Henry de Montherlant

Cette nuit-là, une lueur traversa ses rêves.

À l’âge, disons avancé, qui était le sien, il n’en fallait pas beaucoup pour qu’il s’éveillât : qu’un bahut, qu’une lame de parquet exhalât seulement sa nostalgie et c’étaient d’interminables allées et venues jusqu’au petit jour, ponctuées d’invocations à la pleine lune ou, plus prosaïquement, de visites au frigo. Car il était bien placé pour le savoir : chez lui, le sommeil ne repassait pas les plats.

Cette nuit-là, donc, il s’était arraché à sa couche, résigné.
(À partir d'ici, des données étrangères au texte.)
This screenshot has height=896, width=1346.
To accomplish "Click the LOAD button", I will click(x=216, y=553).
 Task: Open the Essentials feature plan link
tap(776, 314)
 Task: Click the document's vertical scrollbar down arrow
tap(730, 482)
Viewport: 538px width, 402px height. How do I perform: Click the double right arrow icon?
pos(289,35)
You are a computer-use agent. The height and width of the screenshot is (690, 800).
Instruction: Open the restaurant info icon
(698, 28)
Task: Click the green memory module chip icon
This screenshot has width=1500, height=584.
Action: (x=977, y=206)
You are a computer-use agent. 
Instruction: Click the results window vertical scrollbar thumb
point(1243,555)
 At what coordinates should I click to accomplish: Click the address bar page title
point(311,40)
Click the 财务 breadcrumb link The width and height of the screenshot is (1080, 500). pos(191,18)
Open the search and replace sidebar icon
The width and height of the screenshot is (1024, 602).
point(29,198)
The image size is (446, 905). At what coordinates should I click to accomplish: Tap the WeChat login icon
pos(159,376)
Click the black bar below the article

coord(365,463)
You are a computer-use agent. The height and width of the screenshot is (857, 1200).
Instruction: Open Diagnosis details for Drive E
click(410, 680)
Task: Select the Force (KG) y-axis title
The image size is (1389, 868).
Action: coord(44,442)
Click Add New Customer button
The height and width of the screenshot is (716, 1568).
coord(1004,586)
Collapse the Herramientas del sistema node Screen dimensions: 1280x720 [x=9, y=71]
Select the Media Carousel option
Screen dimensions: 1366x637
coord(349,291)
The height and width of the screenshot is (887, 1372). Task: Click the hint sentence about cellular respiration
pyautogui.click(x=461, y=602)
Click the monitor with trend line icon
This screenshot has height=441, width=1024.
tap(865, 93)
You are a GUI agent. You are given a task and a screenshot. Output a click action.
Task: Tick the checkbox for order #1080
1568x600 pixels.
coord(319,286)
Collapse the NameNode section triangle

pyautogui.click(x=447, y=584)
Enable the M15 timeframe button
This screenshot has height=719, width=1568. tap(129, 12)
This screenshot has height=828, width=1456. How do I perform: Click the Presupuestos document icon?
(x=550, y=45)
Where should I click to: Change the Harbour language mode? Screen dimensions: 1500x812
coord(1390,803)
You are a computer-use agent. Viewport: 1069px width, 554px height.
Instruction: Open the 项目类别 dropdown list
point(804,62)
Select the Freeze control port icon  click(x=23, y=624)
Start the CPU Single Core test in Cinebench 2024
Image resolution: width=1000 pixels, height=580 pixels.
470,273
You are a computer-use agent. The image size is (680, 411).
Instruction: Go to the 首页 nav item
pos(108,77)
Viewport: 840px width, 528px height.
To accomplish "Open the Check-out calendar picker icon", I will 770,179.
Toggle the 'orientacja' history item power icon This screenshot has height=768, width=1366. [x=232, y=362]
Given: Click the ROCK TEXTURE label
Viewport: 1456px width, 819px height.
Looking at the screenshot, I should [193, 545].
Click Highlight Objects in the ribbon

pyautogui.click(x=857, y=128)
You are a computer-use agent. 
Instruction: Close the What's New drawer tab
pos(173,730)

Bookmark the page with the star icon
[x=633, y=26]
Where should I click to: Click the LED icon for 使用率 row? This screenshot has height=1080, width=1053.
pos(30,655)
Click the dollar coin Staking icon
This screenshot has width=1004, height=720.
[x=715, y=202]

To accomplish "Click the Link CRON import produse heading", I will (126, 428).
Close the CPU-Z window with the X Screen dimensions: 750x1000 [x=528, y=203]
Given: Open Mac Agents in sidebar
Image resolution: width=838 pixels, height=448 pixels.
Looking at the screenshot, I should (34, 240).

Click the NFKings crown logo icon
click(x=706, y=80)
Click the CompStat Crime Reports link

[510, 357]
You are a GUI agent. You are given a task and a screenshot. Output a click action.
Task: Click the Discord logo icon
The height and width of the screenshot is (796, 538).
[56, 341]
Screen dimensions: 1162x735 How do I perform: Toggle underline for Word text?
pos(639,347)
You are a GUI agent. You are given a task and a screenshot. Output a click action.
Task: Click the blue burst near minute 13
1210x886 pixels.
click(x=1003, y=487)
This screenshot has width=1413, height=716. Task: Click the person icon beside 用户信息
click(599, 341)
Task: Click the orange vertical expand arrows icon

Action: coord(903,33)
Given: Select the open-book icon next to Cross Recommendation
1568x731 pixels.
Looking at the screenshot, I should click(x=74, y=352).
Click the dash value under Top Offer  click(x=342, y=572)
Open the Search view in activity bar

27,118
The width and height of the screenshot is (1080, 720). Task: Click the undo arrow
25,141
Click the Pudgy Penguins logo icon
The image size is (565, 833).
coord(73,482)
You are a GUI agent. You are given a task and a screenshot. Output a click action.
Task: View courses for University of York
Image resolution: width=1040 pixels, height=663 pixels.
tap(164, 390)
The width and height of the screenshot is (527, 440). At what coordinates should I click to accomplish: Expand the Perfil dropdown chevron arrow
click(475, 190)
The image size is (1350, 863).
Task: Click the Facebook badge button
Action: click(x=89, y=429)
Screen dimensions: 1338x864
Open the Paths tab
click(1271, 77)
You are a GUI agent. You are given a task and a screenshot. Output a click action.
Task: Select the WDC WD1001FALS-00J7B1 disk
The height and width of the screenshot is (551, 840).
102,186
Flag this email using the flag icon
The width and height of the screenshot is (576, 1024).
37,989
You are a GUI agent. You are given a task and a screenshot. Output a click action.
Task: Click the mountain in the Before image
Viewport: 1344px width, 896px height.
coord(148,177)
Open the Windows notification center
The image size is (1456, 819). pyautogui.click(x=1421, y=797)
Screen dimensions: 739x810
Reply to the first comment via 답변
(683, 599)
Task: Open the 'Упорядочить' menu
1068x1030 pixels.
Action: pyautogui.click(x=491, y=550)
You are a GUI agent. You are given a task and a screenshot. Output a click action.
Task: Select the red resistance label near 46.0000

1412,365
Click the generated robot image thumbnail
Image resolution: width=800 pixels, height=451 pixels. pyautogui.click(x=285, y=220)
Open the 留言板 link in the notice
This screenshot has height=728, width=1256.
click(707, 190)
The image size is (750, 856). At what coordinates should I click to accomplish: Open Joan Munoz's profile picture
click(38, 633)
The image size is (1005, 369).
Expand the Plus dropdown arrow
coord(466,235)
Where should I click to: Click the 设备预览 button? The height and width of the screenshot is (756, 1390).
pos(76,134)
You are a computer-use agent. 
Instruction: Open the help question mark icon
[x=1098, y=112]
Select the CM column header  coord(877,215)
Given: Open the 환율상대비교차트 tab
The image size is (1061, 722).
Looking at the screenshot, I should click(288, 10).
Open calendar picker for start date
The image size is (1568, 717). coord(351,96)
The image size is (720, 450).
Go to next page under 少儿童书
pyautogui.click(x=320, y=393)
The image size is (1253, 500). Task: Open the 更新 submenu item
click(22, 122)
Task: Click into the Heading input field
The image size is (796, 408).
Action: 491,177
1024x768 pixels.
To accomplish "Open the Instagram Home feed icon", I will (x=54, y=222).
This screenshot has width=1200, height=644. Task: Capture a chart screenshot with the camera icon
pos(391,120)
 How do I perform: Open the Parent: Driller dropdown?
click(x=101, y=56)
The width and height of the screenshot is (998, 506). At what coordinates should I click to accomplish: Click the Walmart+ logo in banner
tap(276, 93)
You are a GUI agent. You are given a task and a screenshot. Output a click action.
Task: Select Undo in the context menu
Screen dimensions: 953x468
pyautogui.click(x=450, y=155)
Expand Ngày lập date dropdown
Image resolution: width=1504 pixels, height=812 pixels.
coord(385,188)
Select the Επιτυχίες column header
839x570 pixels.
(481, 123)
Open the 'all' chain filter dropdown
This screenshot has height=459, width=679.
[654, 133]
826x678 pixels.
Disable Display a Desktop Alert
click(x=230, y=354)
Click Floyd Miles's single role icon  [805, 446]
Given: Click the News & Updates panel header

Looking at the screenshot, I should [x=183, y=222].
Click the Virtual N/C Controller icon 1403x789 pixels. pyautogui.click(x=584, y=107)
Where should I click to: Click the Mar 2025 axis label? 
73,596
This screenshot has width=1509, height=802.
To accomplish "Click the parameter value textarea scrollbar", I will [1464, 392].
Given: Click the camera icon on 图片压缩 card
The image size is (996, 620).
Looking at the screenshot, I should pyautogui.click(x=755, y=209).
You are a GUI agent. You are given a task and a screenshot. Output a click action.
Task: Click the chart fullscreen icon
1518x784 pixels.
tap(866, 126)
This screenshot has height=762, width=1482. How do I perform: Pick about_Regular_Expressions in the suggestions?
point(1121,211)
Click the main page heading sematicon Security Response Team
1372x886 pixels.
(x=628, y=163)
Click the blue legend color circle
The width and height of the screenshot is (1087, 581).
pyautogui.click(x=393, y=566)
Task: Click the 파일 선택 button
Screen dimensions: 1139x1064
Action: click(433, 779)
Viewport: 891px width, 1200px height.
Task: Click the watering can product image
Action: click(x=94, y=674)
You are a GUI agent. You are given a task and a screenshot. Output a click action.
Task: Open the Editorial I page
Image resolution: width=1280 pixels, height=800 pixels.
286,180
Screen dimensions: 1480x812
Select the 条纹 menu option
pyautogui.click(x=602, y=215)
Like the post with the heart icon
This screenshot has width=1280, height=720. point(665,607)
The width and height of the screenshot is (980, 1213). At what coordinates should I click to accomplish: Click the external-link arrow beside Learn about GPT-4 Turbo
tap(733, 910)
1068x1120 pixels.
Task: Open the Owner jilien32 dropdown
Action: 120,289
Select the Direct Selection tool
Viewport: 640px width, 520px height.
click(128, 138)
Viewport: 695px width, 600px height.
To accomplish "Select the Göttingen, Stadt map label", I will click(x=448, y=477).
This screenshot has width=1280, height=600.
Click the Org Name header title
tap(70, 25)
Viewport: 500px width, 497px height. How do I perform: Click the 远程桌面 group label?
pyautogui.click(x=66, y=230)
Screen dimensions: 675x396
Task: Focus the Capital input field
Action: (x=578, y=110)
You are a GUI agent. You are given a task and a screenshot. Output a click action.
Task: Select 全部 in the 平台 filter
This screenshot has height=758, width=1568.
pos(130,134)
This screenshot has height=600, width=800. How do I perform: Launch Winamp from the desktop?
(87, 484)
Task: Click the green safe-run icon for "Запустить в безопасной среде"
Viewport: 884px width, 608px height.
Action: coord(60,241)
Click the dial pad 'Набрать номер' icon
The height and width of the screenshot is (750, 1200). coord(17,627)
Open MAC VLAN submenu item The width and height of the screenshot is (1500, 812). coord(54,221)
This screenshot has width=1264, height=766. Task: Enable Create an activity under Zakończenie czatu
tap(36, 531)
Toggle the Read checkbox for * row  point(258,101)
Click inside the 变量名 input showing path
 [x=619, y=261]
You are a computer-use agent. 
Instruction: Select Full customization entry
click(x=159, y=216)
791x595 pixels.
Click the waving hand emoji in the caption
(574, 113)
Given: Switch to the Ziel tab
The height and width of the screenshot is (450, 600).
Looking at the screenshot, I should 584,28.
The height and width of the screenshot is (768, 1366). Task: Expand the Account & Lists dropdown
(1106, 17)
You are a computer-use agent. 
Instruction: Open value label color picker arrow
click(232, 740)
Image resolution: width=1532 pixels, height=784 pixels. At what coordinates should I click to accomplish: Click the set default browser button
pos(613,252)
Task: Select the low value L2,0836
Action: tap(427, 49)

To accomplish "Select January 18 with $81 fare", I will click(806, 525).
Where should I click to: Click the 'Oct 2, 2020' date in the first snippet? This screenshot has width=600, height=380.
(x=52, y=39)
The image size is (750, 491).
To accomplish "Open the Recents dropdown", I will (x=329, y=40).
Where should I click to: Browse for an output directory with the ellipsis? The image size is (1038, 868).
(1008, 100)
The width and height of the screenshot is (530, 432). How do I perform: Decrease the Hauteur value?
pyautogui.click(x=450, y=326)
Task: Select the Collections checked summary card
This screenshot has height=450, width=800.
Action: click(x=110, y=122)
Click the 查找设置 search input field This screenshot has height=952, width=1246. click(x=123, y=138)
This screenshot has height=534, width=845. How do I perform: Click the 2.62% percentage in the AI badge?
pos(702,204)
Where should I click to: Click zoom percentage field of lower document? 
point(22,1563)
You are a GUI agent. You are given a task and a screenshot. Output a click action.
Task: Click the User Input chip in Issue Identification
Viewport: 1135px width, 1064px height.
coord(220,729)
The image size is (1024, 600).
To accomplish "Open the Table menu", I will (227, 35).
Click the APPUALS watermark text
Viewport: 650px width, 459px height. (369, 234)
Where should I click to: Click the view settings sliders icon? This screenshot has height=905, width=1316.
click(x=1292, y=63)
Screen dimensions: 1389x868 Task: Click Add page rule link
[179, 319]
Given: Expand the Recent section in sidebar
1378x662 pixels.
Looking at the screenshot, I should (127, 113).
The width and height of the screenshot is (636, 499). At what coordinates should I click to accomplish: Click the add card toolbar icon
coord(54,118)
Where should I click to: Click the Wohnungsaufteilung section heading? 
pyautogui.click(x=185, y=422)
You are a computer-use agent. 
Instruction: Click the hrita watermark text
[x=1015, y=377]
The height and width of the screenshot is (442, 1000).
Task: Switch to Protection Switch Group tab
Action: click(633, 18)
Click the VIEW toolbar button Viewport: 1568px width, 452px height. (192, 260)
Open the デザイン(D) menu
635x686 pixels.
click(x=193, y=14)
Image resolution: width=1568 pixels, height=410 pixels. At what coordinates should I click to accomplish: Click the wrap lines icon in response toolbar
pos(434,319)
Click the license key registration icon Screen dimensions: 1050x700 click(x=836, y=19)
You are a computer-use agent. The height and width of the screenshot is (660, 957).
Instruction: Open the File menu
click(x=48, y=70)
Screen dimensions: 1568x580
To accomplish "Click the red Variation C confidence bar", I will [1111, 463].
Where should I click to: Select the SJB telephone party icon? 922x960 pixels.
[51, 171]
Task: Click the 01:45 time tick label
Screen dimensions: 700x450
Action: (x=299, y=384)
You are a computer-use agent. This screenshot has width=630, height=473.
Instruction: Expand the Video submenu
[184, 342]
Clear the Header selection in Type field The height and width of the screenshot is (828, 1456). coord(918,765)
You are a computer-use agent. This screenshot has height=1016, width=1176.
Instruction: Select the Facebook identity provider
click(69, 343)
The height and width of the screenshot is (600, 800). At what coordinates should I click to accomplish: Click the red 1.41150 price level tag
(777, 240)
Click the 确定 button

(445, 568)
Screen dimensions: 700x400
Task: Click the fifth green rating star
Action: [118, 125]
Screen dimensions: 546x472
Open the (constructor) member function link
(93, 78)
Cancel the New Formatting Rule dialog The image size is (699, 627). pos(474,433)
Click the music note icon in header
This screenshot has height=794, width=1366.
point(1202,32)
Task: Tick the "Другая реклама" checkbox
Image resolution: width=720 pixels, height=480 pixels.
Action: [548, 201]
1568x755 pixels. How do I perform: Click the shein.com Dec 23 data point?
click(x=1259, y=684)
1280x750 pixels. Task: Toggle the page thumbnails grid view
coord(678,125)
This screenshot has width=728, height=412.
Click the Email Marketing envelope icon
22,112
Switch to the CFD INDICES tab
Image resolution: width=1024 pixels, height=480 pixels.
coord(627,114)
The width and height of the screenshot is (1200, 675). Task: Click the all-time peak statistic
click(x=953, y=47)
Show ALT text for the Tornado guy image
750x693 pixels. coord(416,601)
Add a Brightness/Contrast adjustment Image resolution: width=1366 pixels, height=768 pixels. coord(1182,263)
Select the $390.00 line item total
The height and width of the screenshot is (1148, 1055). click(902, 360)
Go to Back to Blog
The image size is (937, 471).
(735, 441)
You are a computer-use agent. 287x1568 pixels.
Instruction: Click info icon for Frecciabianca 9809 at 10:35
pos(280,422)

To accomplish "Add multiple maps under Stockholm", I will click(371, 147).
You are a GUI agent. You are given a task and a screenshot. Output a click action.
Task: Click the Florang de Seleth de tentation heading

Un peu intrigué, aussi : à quoi rimait ce halo rose bonbon qui lézardait sur sa courtepointe ? Un sourire blasé laboura son visage d’une ride inédite : lui serait-il donné, avant de claquer, de voir son OVNI ? Après tout, c’était bien pour deux croûtons de son espèce que l’humoriste avait mitonné sa soupe aux choux...

À pas comptés, massant un bras gauche sur lequel il avait dû s’endormir, le vieux se traîna jusqu’à cette fenêtre dont plus jamais il ne fermait le volet. À quoi bon ? Neuf fois sur dix, c’était à lui de réveiller le jour...

L’horizon était vide de tout OVNI. Mais ce qui s’offrait à ses yeux de presbyte n’était pas moins surprenant.

Dans une nuit d’encre où ne respirait pas la moindre étoile, les projecteurs du stade venaient de s’allumer. Méthodiques, sûrs de leur victoire, ils repoussaient les ténèbres, traçant sur le ciel un ovale de feu.

Signe d’un ébahissement qui dépassait, et de loin, tout ce qu’il avait pu connaître dans sa chienne de vie, notre homme en avait oublié de jurer. Il restait là, interdit, une main sur l’espagnolette, l’autre pétrissant au fond de la poche une monnaie imaginaire, à contempler ce vaisseau fantôme qui, une à une, larguait ses amarres.

Qu’est-ce que c’était encore que cette diablerie-là ? Voilà qu’on disputait des matches à trois heures du matin, maintenant (il venait tout juste de s’assurer de l’heure : on ne savait jamais, avec sa vieille tête !)... Et à l’insu de tous, par-dessus le marché ! Qu’est-ce qu’ils n’allaient pas de nouveau inventer, ces fadas du ballon rond ?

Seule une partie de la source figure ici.